For the first time in decades, curlews and golden plovers have been breeding on an area of blanket bog restored by farmers.
Wales hosts 4% of the world's blanket bog habitat, which is highly effective at storing carbon dioxide.
Now conservationists want a major restoration programme funded here.
Work started to fix degraded peatland at Blaen y Coed, an upland farm near Ysbyty Ifan in Conwy county, which lies within the Migneint Special Area of Conservation, in 2017.
Beneath the marshland's spongy surface are deep layers of black peat, built up over millennia as plants decayed in boggy conditions.
These landscapes are now seen as vital in the fight against climate change as they are even better than rainforests at absorbing carbon dioxide and locking it away.

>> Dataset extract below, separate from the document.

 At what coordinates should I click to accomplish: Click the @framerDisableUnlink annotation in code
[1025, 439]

But most are in a pretty bad state after being drained and damaged in the past so the peat could be extracted for fuel.
The Ritchie family, who are tenants of Blaen y Coed farm, worked with RSPB Cymru and the National Trust to block old drainage ditches and deep gulleys in the peat.
They created mini dams which allowed pools to form so the landscape could become boggy again.

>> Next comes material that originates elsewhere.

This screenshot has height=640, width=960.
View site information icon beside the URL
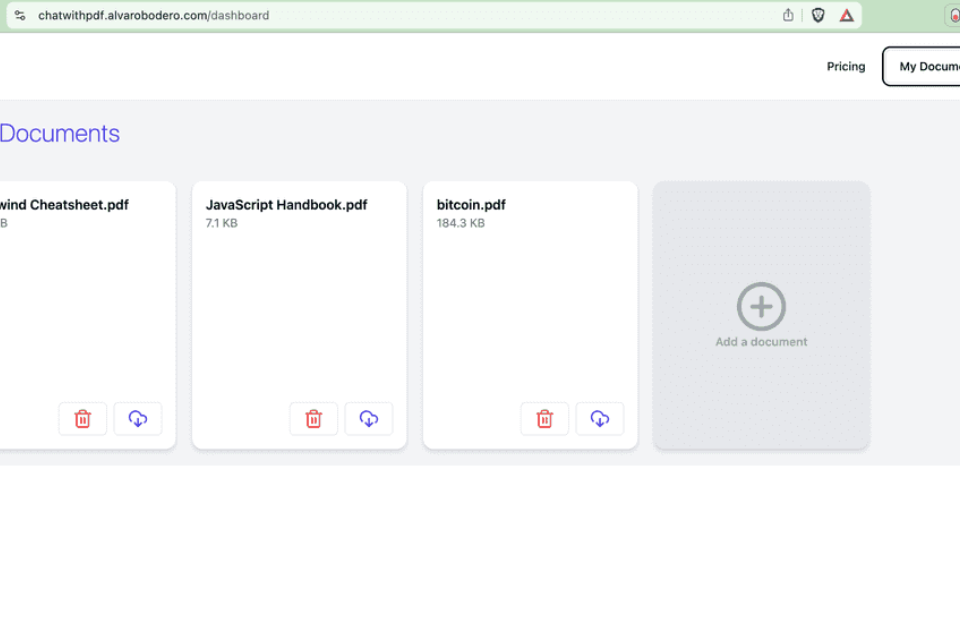tap(20, 15)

Four years on, and four breeding pairs of curlew and two breeding pairs of golden plover have returned to the area.
The critically threatened birds had not been seen in the area since the 1990s.
The site is also buzzing with large, colourful dragonflies, while the pools are filled with specialist bog plants such as sphagnum mosses, cotton grasses and sundews.
David Smith, senior conservation officer for RSPB Cymru, said he hoped the scheme's success would show the kind of work which could be funded through the overhaul of farming subsidies.
"This is a demonstration of what public money for public goods and state support for agriculture could look like," he said.
"It's absolutely pivotal to our efforts to tackle climate change and a lot could be done in these uplands - but it's all about government investment and policy, prioritising these areas and embedding that into the future agricultural model for rural Wales."
Edward Ritchie said it was "great to hear the curlew back at Blaen y Coed".
As well as capturing carbon dioxide, the rewetted landscape will also help the area adapt to the challenges of global warming, including lowering the risk of wildfires while soaking up heavy rain to avoid flooding lower down the valley.
Dewi Davies, who manages the National Trust's Upper Conwy Catchment Project, said the area now provided "a whole suite of vital ecosystem services like carbon storage, water filtration, flood protection and a home for wildlife".
"We can do this across Migneint and other places as well," he said, adding that "funding is key".
"We, as partnership organisations, know what needs to be done, we just need the money and for it to be accessible and easy."
A Welsh government spokeswoman said bringing peatland into favourable condition had "an important role in the urgent need to mitigate climate change and reverse habitat loss".
She said the National Peatland Action Programme (NPAP) was launched in November 2020, and had an annual budget of £1m.
"We welcome the opportunity to learn from existing projects as we design future support," she added.